------ Fragmento del texto ------

¿Qué sucede tras bambalinas? ¿Qué hace que Juntos por el Perú y su furgón de cola, Ahora Nación, carguen contra Arriola igual de furibundos que Renovación Popular (con la excepción de Baella)?
Varias fuerzas políticas del Congreso, y algunos opinantes, demandan la inmediata salida de Óscar Arriola de la Comandancia General de la PNP.
No dudo de la inteligencia y la buena fe de la mayoría de quienes así lo exigen desde los medios, sí dudo de las de una minoría de ellos y, sobre todo, de las de las bancadas congresales que promueven esta demanda como un asunto de vida o muerte.
No creo que alguien piense que cambiando a Arriola se resolverá la inseguridad ciudadana y menos en un santiamén. El diputado Baella ha disentido de su bancada y nos ha recordado que no se cambia de caballo a mitad de la carrera. Por tanto, lo primero es tomar las cosas con serenidad.
Cierto es que Arriola gusta de las cámaras más allá de lo conveniente y que ha ofrecido logros que no ha podido conseguir. El pez, dicen, por la boca muere. Pero ¿le toca morir? Formalmente, no. Tiene un año de mandato todavía. Y, que yo sepa, no se le ha acusado, de nada muy grave hasta ahora.
Pero, como en todo, si se logra construir un relato verosímil, se puede llegar a obtener un resultado determinado. Aunque los argumentos sean falsos o, por lo menos, hiperbólicos.

------

→ Tarea 1:
De acuerdo con el fragmento sobre Arriola, ¿por qué lo primero es tomar las cosas con serenidad? Responde en una a tres oraciones.
→ Tarea 2:
Prosigue el fragmento sobre Arriola a partir de su última oración.

------ Datos mostrados ------

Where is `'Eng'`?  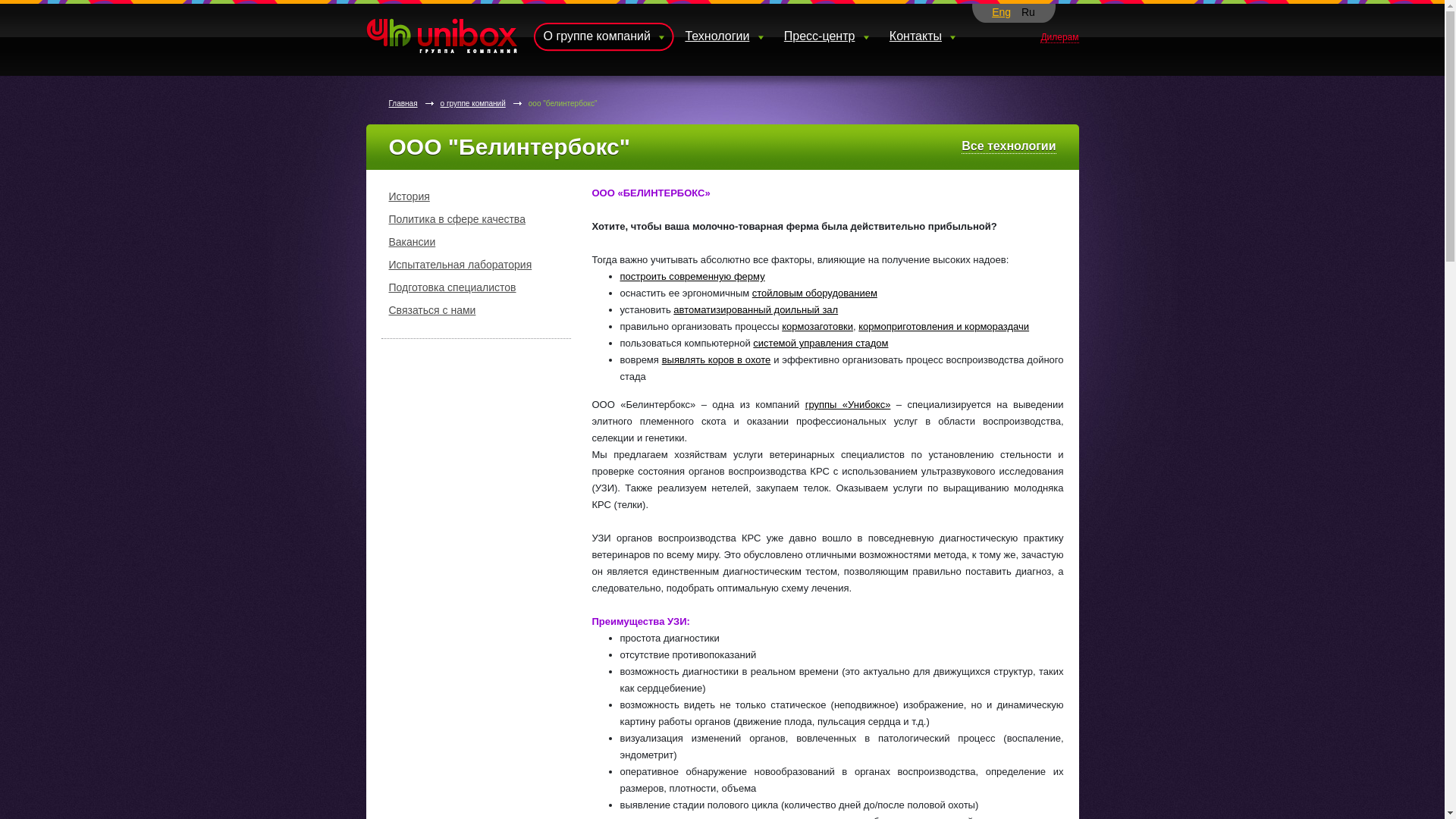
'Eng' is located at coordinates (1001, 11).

------
------ Datos mostrados ------

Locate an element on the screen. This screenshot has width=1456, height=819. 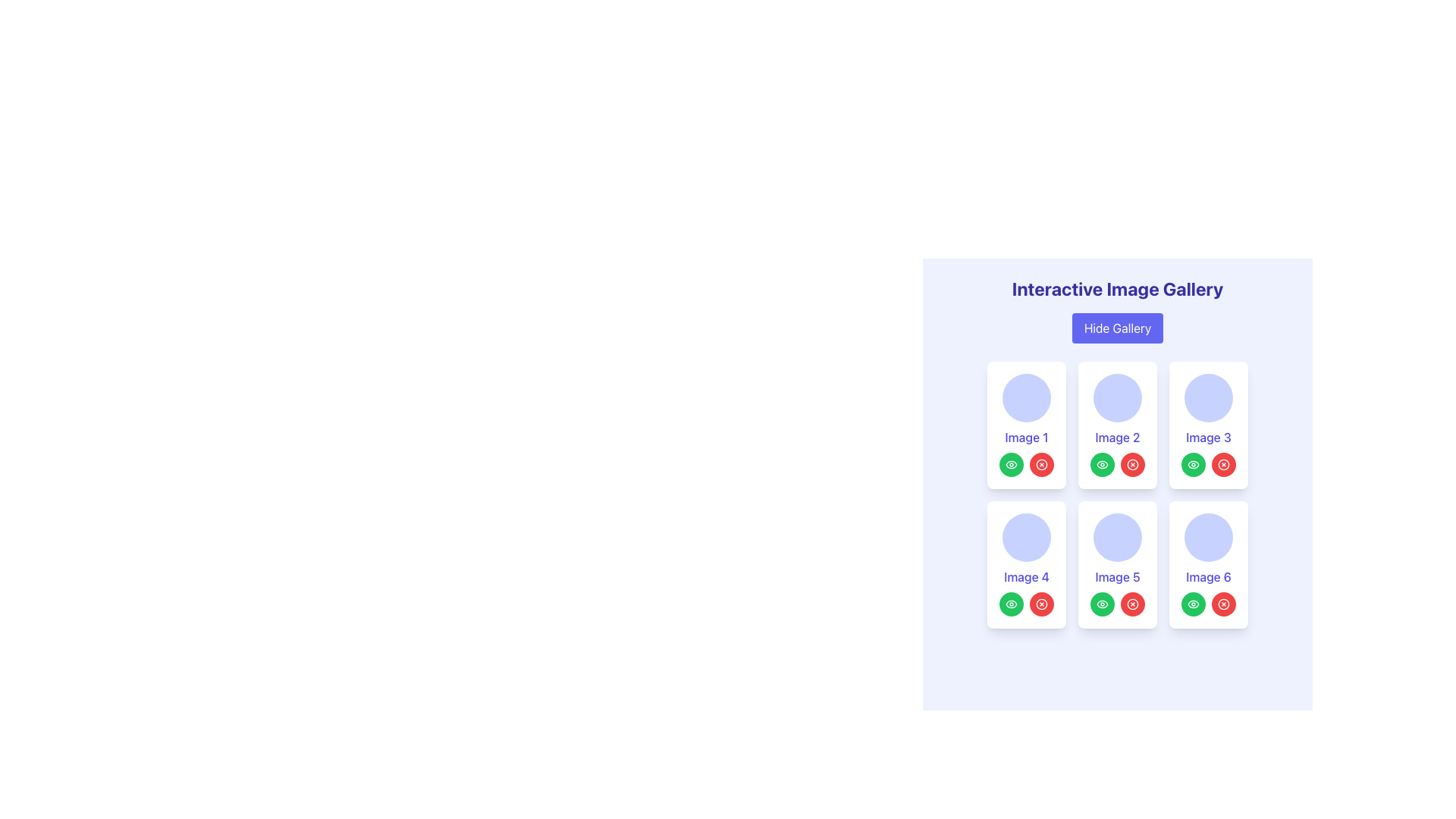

------

→ Respuesta 1:
Porque nadie cree que cambiando a Arriola se resolverá la inseguridad ciudadana, y menos en un santiamén. Además, el diputado Baella ha recordado que no se cambia de caballo a mitad de la carrera.

→ Respuesta 2:
Un pequeño recuerdo: el atentado de la Calle Tarata fue el 16 de julio de 1992, cien días después del golpe del 5 de abril del mismo año y menos de sesenta días antes de la captura de la cúpula de Sendero Luminoso por el GEIN, el 12 de setiembre. Es decir, podría ser incluso que las cosas estén mejorando y que estemos asistiendo al inicio de victorias decisivas, mientras la apariencia diga que estamos en el peor de los momentos. No apuesto a eso pero tampoco lo puedo descartar.
Por supuesto, en nada ayuda a Arriola lo sucedido en Trujillo con el asesinato de cuatro personas y el secuestro de otra. Tampoco la prisa en presentar a los presuntos sicarios, que la antropometría pone rápidamente en cuestión. Pero aquí, posiblemente, habrá víctimas adicionales más importantes: el ministro de Defensa y/o el ministro del Interior.
La compensación viene de Bolivia con la captura, por parte de la policía del vecino país, del cabecilla de “Los Pulpos”, Jhonsson Cruz, banda a la que pertenecerían los supuestos asesinos.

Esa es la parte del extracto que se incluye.